## [Your task]
Copy exactly the line that contains "Task: Go to 包裹模板 in sidebar" plus all remaining lines of the data, and leave out every line before it.

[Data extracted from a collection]
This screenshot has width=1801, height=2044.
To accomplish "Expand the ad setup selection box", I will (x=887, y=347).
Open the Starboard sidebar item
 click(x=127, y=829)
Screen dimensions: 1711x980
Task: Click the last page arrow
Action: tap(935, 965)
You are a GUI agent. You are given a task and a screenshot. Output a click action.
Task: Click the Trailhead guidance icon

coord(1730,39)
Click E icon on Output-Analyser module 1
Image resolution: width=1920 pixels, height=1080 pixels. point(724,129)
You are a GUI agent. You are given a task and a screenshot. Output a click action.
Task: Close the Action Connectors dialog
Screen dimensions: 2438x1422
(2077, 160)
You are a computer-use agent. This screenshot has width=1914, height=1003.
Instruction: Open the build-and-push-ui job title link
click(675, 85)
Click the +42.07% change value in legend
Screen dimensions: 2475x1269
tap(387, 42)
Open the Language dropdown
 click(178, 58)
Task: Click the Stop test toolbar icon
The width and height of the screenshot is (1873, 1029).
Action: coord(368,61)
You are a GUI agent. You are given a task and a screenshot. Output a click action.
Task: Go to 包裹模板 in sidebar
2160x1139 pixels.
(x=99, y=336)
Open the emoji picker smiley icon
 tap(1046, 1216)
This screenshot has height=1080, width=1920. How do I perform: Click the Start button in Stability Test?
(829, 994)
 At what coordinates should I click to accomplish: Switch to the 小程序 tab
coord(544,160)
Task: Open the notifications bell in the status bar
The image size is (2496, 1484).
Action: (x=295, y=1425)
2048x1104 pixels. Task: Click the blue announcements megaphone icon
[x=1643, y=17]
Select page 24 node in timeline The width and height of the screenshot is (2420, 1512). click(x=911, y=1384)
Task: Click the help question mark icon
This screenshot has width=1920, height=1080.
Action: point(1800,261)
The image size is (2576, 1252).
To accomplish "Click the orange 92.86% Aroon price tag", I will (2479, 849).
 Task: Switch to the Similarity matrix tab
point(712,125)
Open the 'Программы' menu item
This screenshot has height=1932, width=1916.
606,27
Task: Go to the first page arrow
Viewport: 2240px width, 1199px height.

## [Your solution]
Task: Go to 包裹模板 in sidebar
2160x1139 pixels.
(x=99, y=336)
Open the emoji picker smiley icon
 tap(1046, 1216)
This screenshot has height=1080, width=1920. How do I perform: Click the Start button in Stability Test?
(829, 994)
 At what coordinates should I click to accomplish: Switch to the 小程序 tab
coord(544,160)
Task: Open the notifications bell in the status bar
The image size is (2496, 1484).
Action: (x=295, y=1425)
2048x1104 pixels. Task: Click the blue announcements megaphone icon
[x=1643, y=17]
Select page 24 node in timeline The width and height of the screenshot is (2420, 1512). click(x=911, y=1384)
Task: Click the help question mark icon
This screenshot has width=1920, height=1080.
Action: point(1800,261)
The image size is (2576, 1252).
To accomplish "Click the orange 92.86% Aroon price tag", I will (2479, 849).
 Task: Switch to the Similarity matrix tab
point(712,125)
Open the 'Программы' menu item
This screenshot has height=1932, width=1916.
606,27
Task: Go to the first page arrow
Viewport: 2240px width, 1199px height.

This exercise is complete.